§ **Task**
Return the rows below unchanged, from the line that contains "This screenshot has height=868, width=1390." down to the line that contains "The width and", with both lines included. Leave the pictures out of your answer.

§ **Source data**
════

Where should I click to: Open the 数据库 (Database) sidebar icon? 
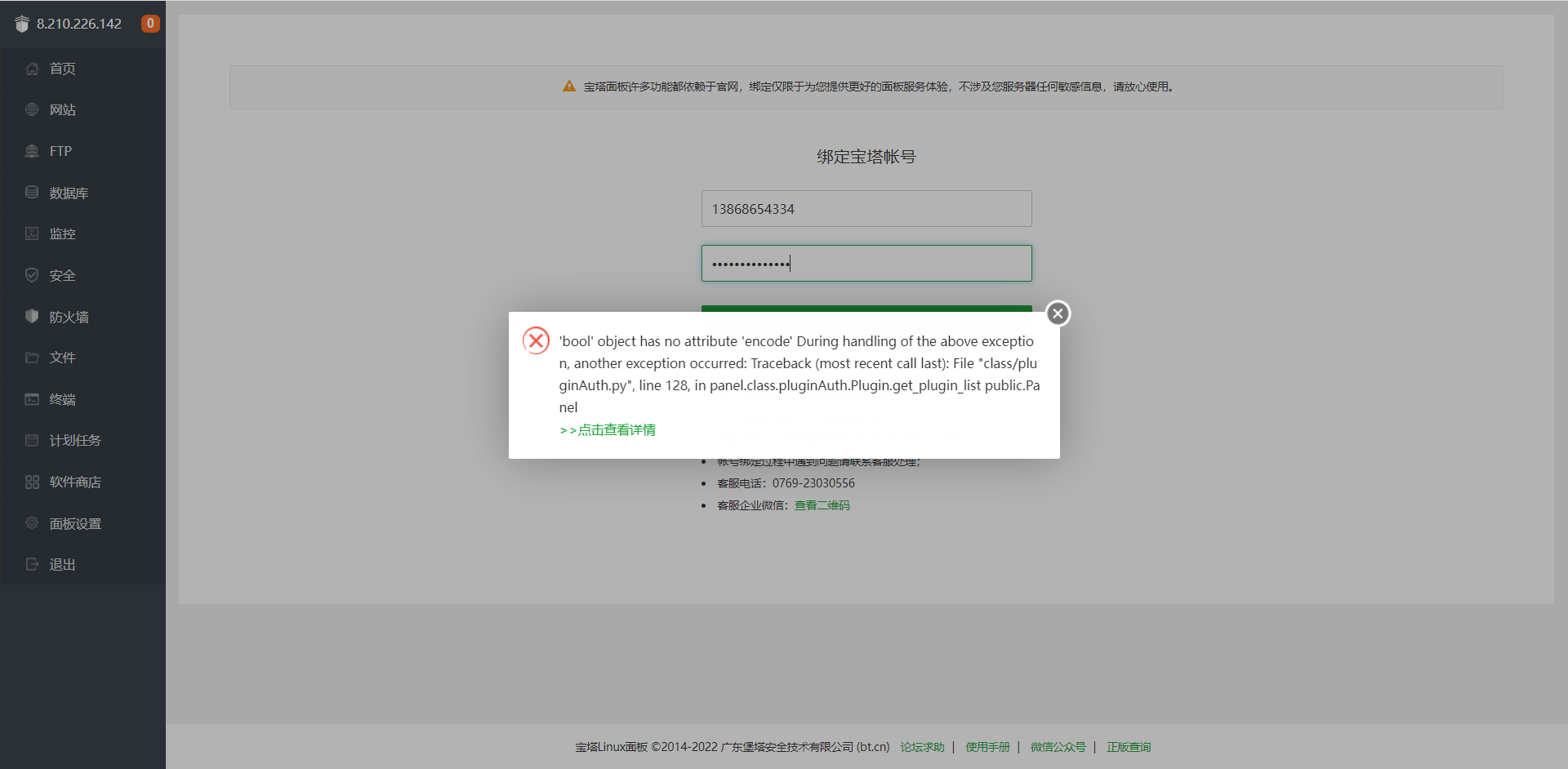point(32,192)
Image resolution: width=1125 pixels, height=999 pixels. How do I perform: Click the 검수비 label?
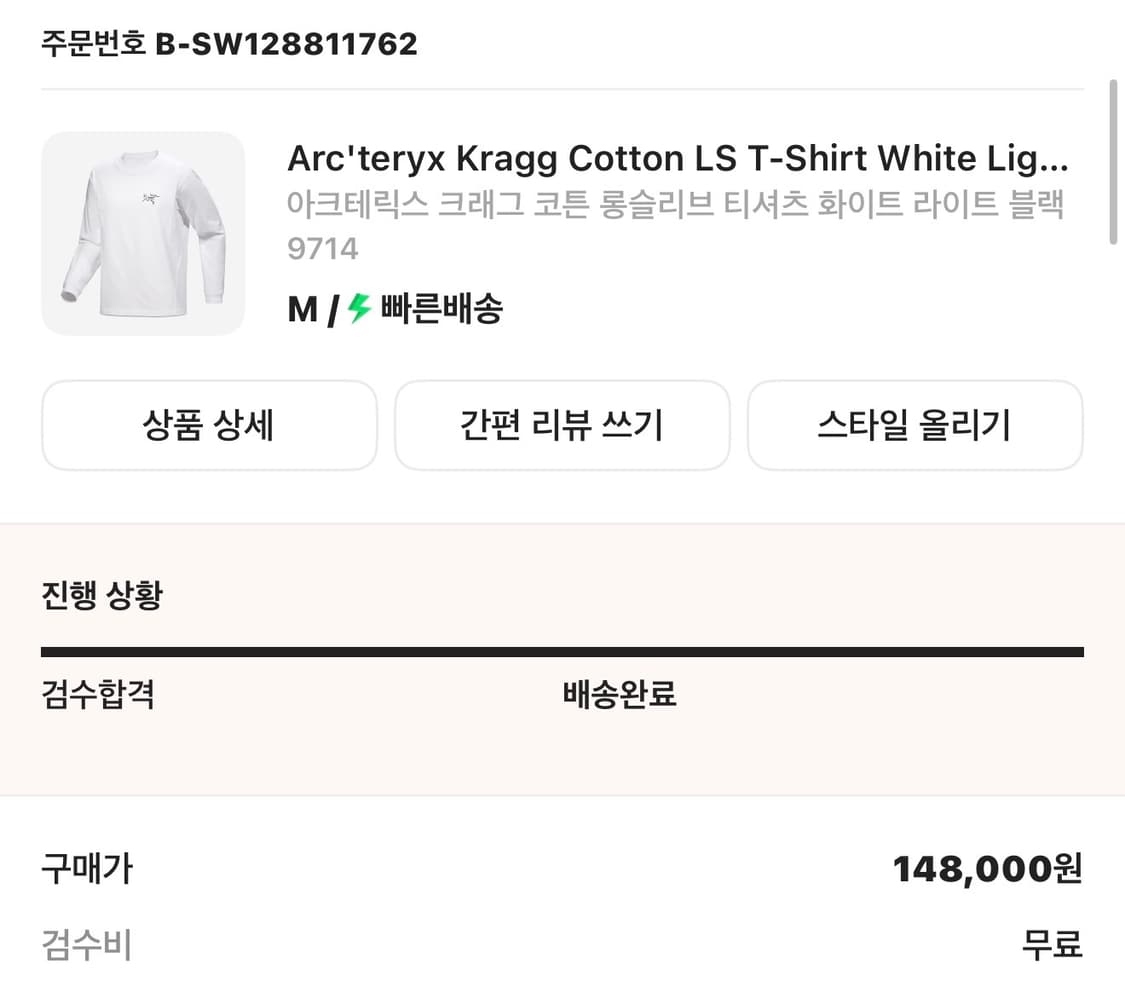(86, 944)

════

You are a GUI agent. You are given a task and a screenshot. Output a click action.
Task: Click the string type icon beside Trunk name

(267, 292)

════

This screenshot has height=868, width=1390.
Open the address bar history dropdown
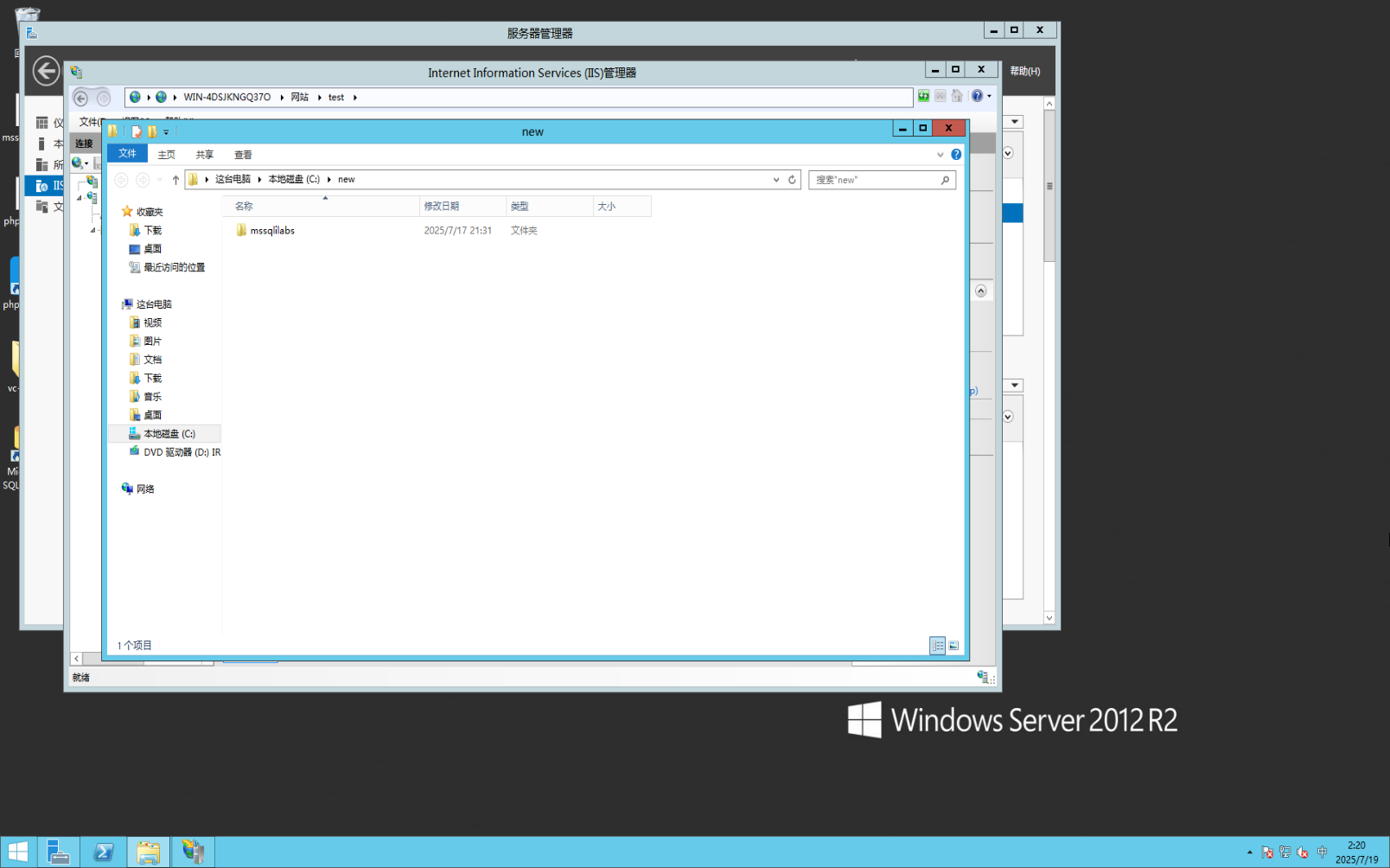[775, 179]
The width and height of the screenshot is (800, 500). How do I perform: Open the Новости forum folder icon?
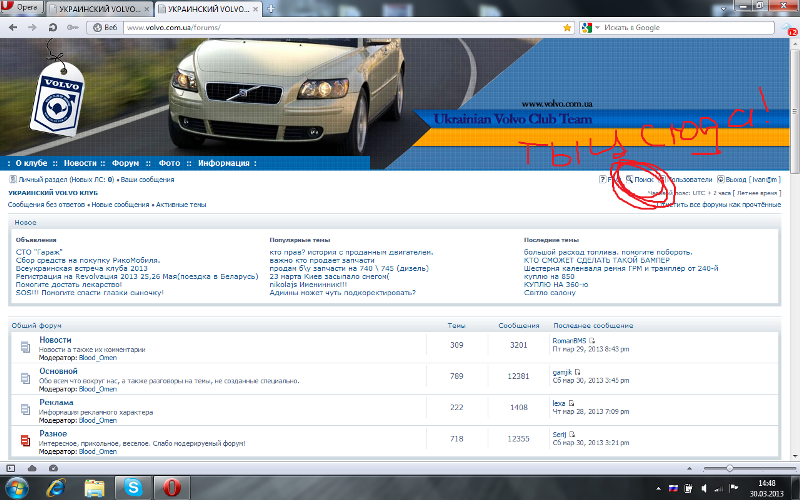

════

§ **The completed task**
This screenshot has height=868, width=1390.
Open the address bar history dropdown
[775, 179]
The width and height of the screenshot is (800, 500). How do I perform: Open the Новости forum folder icon?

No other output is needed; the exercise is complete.